More information and the first program highlights will follow here soon.
If you have any questions about the summit, please contact Maike Klein (maike.klein@gi.de).
About the project
The Erasmus+ project TrainDL aims to train teachers from primary and secondary schools in digital competencies on data and artificial intelligence and to support the structural implementation of these competencies in teacher training. A consortium with partners from Germany, Austria and Lithuania has been working on this since 2021.
Program
Thursday, February 22, 2024
13:00 Registration
13:30 Opening
with Welcome Notes by Ulrike Lucke, Potsdam University, Valentina Dagienė, Vilnius University, und Ronald Bieber, Austrian Computer Society
13:50 Keynote: "Never Stop AIxploring"
by Carmen Köhler, analog astronaut, P3R GmbH and Basque Centre for Climate Change
Data is the new gold and its usage has become indispensable. It is collected everywhere, in your smartphone, at your hairdresser, in space. In her keynote, Carmen will talk about the importance of data literacy and why it builds the basis for any good AI application. While doing so, she will also share her non-linear path into data science and why you should never stop AIxploring.
14:50 Coffee break
15:00 Panel "Artificial Intelligence and Data Literacy: Current State and Future Prospects in Education"
with:
- Polina Mosolova, SAP
- llona Schrimpf, KInsecta
- Ingeborg Beckers, KInsecta
- Dirk Ifenthaler, University of Mannheim and Curtin University (AUS)

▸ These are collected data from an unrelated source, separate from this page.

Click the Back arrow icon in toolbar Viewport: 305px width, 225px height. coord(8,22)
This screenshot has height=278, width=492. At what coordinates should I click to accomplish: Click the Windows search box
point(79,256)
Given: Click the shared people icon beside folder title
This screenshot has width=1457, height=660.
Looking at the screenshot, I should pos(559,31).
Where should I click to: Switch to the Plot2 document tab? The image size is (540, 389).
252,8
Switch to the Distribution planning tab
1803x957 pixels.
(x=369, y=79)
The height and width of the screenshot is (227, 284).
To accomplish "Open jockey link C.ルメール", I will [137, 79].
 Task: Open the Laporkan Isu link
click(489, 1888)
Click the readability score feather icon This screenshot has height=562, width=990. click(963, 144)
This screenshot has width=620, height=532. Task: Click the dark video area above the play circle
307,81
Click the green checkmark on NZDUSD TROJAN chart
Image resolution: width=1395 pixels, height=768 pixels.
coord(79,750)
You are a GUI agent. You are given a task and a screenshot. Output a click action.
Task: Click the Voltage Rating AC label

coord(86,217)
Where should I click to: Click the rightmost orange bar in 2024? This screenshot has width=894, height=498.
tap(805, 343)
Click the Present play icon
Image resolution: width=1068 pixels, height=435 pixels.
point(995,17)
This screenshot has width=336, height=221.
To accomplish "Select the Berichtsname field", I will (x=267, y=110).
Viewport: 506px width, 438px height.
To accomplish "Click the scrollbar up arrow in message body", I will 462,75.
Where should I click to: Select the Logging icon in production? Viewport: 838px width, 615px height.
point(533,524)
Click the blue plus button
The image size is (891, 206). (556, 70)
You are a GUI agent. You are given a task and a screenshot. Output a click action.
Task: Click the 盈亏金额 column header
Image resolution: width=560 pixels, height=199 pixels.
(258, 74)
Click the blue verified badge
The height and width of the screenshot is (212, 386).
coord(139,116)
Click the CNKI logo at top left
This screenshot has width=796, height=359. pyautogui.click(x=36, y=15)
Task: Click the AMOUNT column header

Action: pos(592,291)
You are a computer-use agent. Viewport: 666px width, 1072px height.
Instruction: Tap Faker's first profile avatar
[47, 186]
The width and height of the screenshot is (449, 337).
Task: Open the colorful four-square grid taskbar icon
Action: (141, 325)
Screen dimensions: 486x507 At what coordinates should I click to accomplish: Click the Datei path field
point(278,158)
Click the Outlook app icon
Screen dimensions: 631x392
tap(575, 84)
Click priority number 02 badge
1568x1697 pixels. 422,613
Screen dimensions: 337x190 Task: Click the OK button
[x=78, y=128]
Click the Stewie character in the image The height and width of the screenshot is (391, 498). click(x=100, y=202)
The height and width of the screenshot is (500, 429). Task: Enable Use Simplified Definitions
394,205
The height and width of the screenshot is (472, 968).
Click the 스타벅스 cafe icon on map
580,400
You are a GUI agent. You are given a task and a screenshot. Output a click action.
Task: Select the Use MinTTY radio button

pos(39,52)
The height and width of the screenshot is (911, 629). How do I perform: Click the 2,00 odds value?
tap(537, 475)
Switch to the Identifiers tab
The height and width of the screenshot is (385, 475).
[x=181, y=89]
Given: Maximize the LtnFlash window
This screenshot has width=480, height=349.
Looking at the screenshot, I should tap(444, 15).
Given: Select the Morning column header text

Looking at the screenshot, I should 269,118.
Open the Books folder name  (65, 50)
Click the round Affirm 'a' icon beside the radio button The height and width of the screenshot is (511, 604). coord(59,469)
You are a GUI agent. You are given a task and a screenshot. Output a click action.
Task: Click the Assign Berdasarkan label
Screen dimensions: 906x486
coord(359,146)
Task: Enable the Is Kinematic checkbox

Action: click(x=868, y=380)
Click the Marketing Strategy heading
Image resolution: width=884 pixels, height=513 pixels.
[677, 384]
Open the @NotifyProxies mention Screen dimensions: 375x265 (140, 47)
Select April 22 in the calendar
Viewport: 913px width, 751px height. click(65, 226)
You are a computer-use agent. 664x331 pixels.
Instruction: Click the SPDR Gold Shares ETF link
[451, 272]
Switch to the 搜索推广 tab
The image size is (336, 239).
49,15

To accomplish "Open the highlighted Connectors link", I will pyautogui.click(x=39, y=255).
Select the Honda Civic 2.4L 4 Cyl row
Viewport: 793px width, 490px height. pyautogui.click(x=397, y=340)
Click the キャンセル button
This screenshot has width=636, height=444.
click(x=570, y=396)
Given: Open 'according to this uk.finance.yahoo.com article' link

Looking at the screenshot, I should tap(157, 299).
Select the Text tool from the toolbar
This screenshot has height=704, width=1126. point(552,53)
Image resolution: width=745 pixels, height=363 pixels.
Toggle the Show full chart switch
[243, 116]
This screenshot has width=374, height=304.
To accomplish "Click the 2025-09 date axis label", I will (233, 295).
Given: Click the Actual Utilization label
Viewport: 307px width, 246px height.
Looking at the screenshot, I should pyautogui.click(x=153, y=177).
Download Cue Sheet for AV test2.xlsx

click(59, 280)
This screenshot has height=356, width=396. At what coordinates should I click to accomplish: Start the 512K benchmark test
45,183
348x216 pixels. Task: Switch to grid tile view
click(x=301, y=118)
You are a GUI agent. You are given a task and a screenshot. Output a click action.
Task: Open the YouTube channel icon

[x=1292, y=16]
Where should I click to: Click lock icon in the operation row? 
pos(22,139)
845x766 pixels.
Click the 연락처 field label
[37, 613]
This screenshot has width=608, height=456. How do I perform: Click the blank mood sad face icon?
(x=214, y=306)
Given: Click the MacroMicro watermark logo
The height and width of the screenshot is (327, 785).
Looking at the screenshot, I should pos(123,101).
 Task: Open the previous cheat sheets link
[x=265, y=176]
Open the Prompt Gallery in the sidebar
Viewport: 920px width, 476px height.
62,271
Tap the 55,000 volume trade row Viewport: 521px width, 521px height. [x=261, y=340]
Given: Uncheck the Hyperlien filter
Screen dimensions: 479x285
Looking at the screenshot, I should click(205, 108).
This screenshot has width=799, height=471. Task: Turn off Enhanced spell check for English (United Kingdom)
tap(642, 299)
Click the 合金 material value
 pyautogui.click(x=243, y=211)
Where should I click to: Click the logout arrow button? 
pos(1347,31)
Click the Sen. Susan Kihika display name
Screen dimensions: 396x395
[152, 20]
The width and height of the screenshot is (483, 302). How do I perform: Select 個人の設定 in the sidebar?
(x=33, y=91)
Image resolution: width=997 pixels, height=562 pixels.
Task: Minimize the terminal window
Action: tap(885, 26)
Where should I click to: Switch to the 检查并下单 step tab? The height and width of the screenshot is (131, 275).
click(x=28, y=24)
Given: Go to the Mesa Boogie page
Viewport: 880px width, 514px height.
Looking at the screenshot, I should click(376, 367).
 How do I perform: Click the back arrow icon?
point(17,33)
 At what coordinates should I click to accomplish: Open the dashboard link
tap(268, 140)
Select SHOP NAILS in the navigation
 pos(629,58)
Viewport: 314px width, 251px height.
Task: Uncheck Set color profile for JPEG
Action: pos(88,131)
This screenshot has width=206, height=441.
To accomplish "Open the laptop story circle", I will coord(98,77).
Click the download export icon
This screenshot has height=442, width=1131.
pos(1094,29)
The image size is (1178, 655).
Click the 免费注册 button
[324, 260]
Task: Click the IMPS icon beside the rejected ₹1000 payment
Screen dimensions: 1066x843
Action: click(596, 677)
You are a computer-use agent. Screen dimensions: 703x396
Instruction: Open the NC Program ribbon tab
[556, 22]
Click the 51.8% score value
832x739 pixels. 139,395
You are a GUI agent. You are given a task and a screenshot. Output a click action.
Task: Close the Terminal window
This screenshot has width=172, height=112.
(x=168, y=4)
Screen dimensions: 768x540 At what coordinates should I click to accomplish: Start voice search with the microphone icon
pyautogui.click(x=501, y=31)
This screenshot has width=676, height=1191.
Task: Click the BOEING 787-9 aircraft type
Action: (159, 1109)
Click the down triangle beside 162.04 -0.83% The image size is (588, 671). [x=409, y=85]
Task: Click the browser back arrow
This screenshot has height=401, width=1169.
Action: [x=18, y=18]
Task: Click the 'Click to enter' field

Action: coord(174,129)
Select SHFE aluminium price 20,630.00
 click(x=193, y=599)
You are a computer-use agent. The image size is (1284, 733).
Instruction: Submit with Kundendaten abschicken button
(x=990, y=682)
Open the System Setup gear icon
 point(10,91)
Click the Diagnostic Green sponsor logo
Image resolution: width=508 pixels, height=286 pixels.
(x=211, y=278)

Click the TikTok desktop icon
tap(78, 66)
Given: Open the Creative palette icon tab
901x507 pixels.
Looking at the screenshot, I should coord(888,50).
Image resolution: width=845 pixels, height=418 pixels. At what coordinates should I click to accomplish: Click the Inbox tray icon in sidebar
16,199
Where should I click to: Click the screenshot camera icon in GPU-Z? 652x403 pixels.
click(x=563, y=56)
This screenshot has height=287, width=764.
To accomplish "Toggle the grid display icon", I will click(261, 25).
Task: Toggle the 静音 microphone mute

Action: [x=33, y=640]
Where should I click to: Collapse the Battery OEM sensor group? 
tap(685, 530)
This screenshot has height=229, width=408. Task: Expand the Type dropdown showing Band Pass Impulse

- Tilman Michaeli, TU Munich
Moderation: Carolin Henze, GI
16:00 Coffee break + Poster Session
17:00 Policy Dialogue Workshop
The Policy Dialogue Workshop will focus on two core topics of the TrainDL project: the online policy monitor, which enables the comparison of existing relevant policy documents, and the policy recommendations for computer science, STEAM and primary education developed as part of the project.
18:45 Closing
19:30 Visit to the Computer Games Museum and festive conclusion to the evening
Friday, February 23, 2024
09:00 Opening
with Welcome Notes by Christine Regitz, president of the German Informatics Society e. V., Andreas Gramm, teacher in Berlin, and Emilia Sommer, student from Stuttgart, Germany
09:30 Keynote: "One question - Two perspectives"
by Hannah Weissman, code.org and Georgi Dimitrov, European Commission
Moderation: Daniel Krupka, GI
10:30 Coffee break
10:45 Panel "Teaching the Teachers: Cross-National Approaches to Data Literacy and AI Education in Europe"
with:
- Georgi Dimitrov, European Commission
- Cornelia Brückner, Berlin-Brandenburg State Institute for Schools and Media
- Andreas Gramm, Upper School Coordinator Schadow-Gymnasium, Berlin
- Snieguolė Bagočienė, teacher, Lithuania
- Martin Maier, teacher at the technical secondary school in Neufelden, Austria
Moderation: Maja Denisova, GI
11:45 Lunch break
13:00 Teaching Materials Workshop
In the Teaching Materials Workshop, after an introduction to AI education and related teaching materials, we invite the participants to try out the teaching materials developed at TrainDL. We then will present the official evaluation of the teaching materials. Finally we will have an open discussion - also about future research questions.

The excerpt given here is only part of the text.